Ах, как жадно устремлялся ее взгляд на красивое лицо племянника барона Виндиша, на его павлиньи перья и шелк, как следил за грациозными движениями и умелым обращением с саблей, когда он в шутку показывал то, что блестяще постиг в военном училище – фехтование, верховую езду, громкие команды, как ее уши снова и снова жаждали слышать его раскатистый властный голос. В той же степени, в какой она его терпеть не могла, сердце ее томилось о нем.

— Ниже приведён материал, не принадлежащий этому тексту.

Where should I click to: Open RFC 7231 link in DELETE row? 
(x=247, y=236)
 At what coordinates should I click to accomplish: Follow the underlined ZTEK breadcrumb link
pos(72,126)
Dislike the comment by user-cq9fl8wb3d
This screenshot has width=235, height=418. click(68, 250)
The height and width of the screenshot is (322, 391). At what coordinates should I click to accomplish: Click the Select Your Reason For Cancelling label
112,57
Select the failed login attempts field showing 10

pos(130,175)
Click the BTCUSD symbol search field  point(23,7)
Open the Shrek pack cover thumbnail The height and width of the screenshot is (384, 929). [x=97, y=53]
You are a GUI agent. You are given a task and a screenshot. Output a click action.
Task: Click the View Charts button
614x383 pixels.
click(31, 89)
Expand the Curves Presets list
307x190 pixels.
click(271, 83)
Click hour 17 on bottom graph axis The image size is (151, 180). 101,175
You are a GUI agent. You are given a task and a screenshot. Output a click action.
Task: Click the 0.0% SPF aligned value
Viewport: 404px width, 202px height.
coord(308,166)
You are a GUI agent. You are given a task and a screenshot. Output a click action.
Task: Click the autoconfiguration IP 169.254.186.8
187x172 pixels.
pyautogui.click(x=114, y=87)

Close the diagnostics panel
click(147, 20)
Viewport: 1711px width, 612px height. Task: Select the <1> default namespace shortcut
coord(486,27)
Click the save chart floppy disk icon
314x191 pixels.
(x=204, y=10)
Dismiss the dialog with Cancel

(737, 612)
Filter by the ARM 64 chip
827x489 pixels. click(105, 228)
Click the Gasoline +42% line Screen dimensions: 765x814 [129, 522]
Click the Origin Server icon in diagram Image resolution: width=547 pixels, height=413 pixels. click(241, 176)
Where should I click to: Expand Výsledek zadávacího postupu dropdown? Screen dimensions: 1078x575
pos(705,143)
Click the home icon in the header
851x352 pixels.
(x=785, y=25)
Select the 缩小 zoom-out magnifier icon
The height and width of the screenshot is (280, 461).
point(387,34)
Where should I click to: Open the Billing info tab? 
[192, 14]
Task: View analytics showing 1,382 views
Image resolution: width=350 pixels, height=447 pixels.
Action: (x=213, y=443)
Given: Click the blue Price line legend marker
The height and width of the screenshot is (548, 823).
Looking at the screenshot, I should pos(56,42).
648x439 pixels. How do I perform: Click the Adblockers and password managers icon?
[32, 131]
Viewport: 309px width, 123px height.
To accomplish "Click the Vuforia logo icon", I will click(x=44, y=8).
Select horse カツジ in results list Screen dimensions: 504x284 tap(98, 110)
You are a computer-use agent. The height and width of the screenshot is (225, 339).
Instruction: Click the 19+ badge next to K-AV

Некоторое время она прилагала все усилия, чтобы нарядами, кринолинами от Чебуля, корсетами и шляпами хоть немного привлечь внимание племянника барона Виндиша, задумчиво ходила вокруг с книгой стихов Овидия в руках. Время от времени она поднимала взгляд на павлина, который выставлял напоказ свою саблю и разговаривал с мужчинами о лошадях и трубах своего полка. Это был павлин, но он все равно ей нравился, он был красив и щегольски одет, и ей хотелось, чтобы он заметил ее, поглубже заглянул ей в глаза. Но когда он оборачивался к ней и ей казалось, что он хоть на миг поймает ее настороженный взгляд, он всегда смотрел будто сквозь нее, так что она сама себе моментально начинала казаться неприметной, незначительной и всякий раз чувствовала себя оскорбленной.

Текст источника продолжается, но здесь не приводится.